WHAT IS EXPECTED »
The lines from the one containing "You are a computer-use agent. The height" to the end of the entries, both included, are what you need to transcribe exactly, without pictures and without anything else.

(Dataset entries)
::::
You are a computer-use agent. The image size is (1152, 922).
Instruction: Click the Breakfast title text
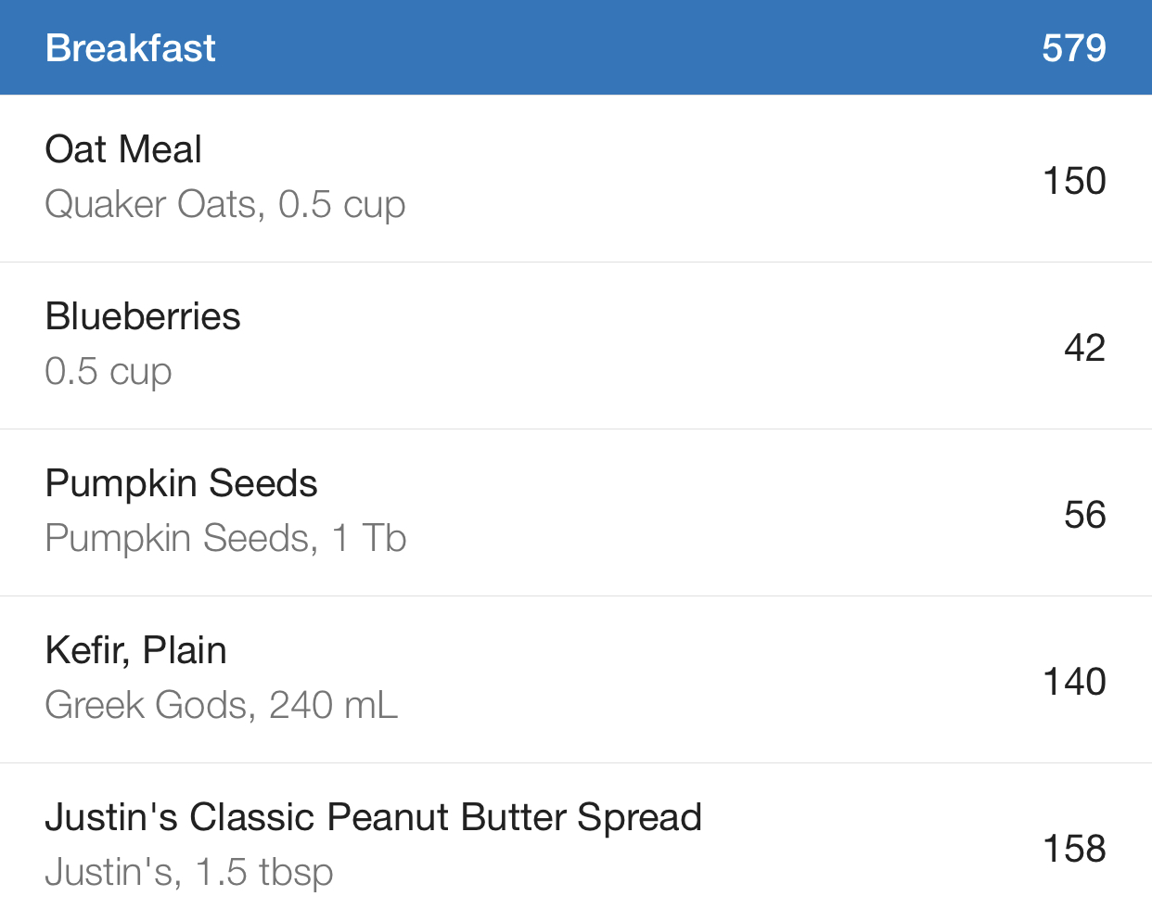131,48
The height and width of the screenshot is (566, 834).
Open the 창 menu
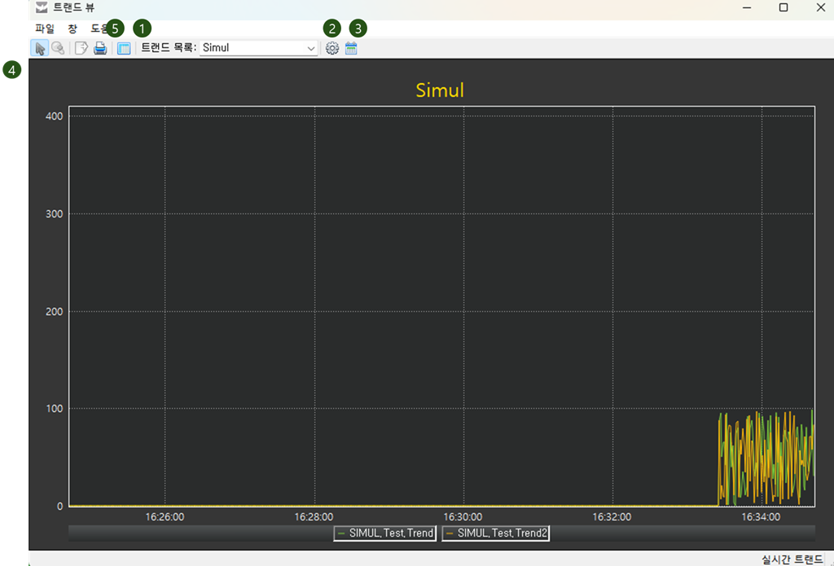pos(72,28)
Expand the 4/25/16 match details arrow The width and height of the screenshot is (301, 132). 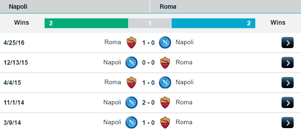click(287, 43)
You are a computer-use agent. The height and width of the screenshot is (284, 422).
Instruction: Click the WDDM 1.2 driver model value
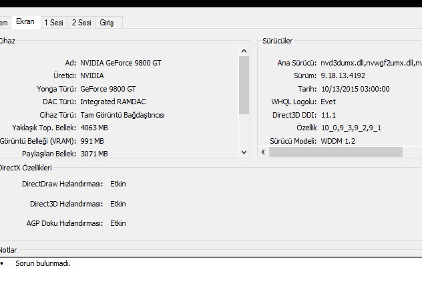[x=339, y=141]
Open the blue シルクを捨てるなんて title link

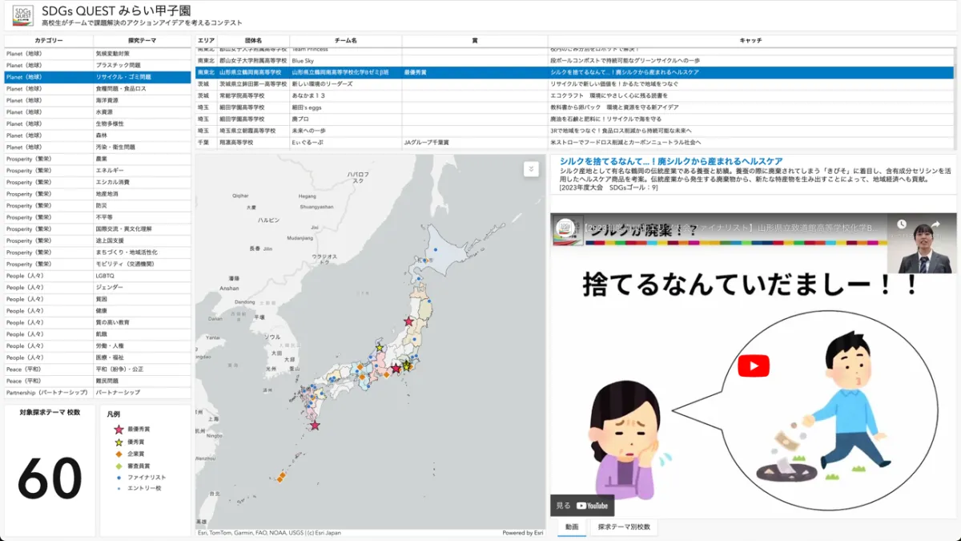671,161
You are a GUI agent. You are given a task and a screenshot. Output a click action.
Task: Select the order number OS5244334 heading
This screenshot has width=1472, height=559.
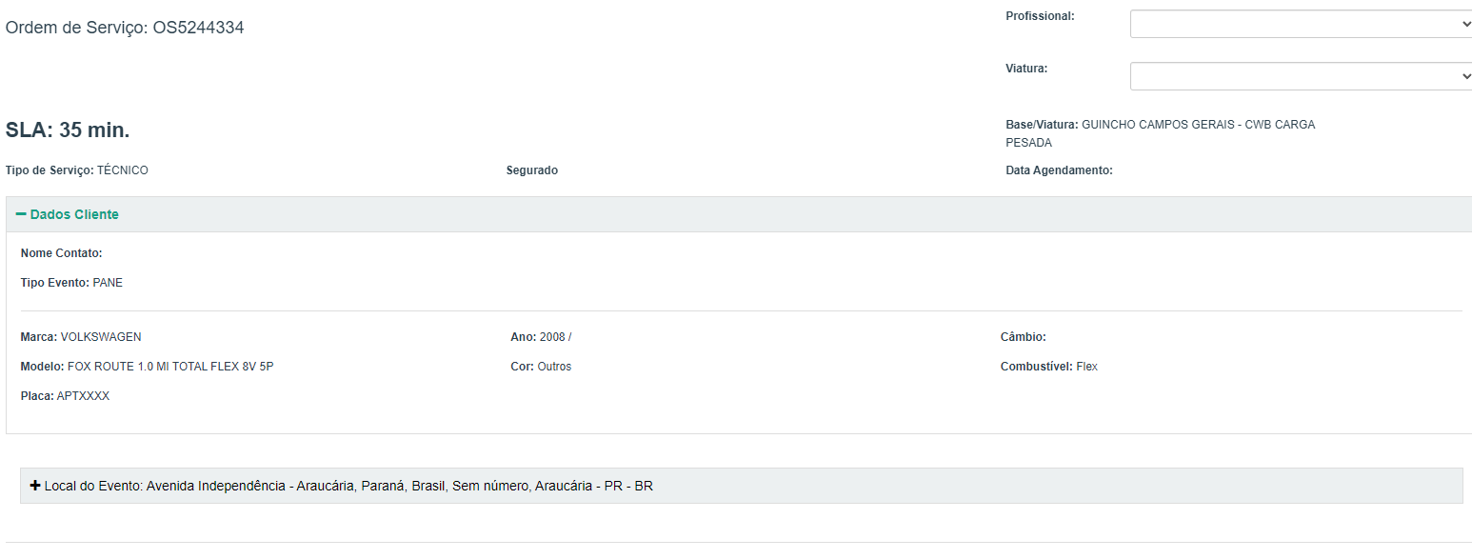point(125,29)
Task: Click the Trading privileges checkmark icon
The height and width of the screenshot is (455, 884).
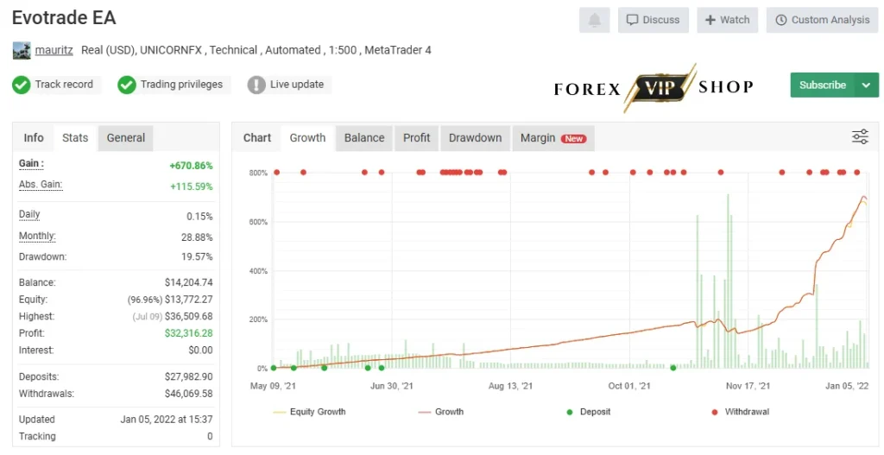Action: 127,85
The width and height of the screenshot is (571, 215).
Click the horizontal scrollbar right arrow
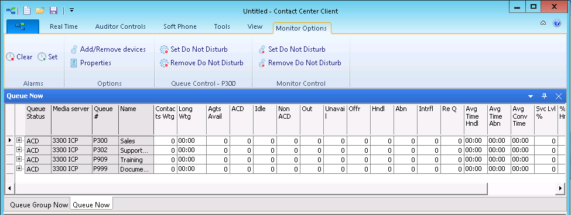(561, 189)
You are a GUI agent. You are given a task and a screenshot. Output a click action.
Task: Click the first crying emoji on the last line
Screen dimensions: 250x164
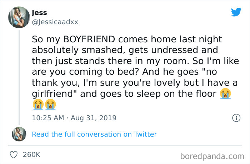point(38,105)
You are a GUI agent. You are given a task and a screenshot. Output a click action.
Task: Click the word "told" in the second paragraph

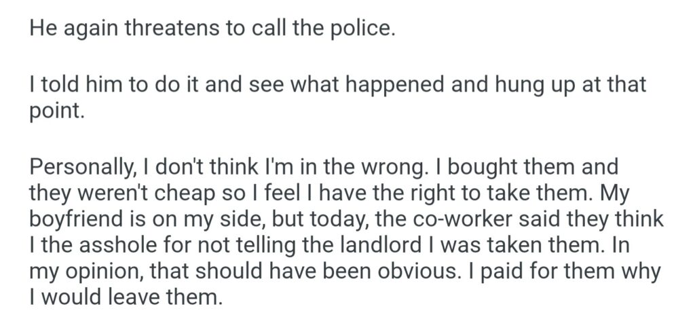coord(58,86)
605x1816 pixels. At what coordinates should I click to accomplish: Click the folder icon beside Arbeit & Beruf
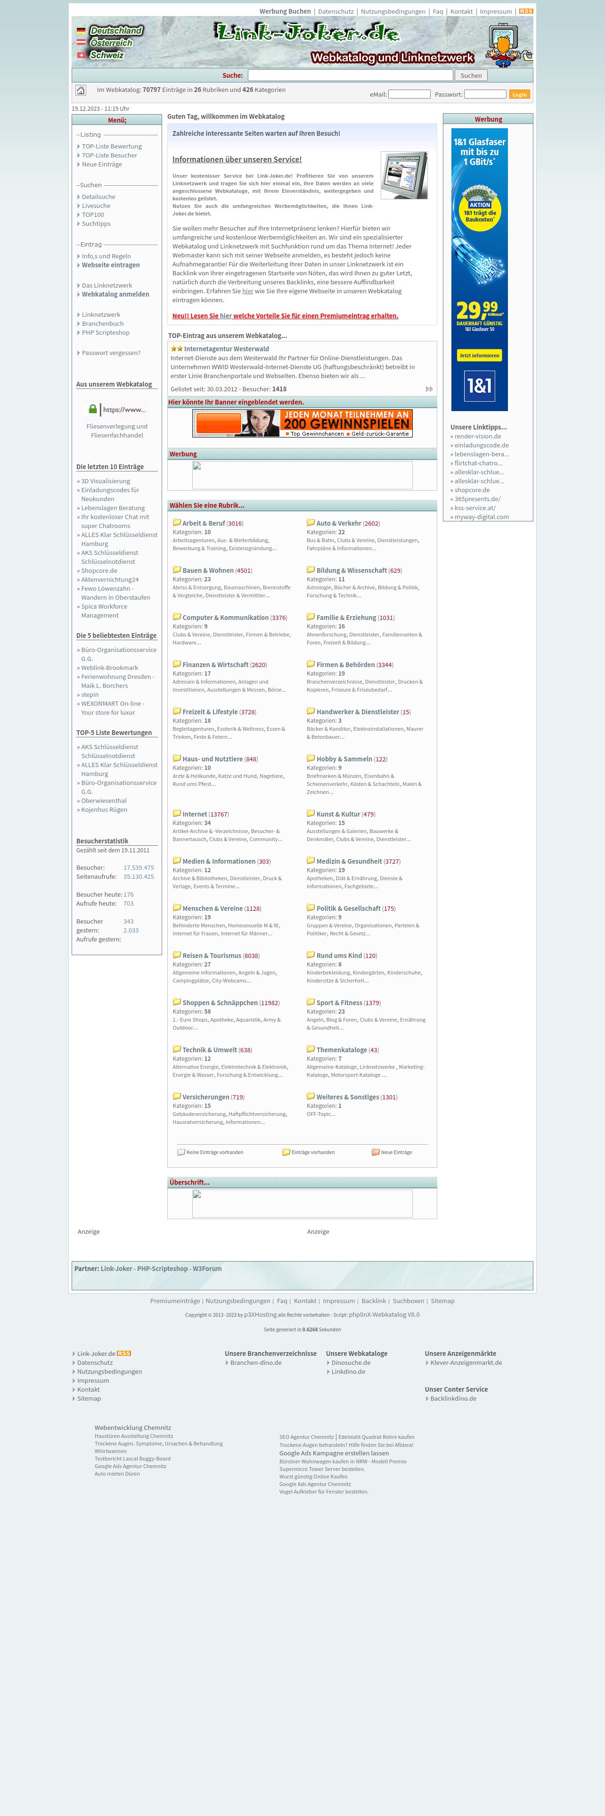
::::
RESULT OF THE TASK »
You are a computer-use agent. The height and width of the screenshot is (284, 422).
Instruction: Click the WDDM 1.2 driver model value
[x=339, y=141]
Open the blue シルクを捨てるなんて title link

671,161
You are a GUI agent. You are given a task and a screenshot. Output a click action.
Task: Select the order number OS5244334 heading
This screenshot has width=1472, height=559.
point(125,29)
Task: Click the Trading privileges checkmark icon
The height and width of the screenshot is (455, 884).
Action: 127,85
The width and height of the screenshot is (571, 215).
Click the horizontal scrollbar right arrow
(561, 189)
You are a GUI agent. You are given a task and a screenshot. Output a click action.
Task: Click the first crying emoji on the last line
Screen dimensions: 250x164
point(38,105)
You are a GUI agent. You are given a task and a screenshot. Output a click action.
Task: Click the word "told" in the second paragraph

coord(58,86)
605x1816 pixels. At what coordinates should I click to accomplish: Click the folder icon beside Arbeit & Beruf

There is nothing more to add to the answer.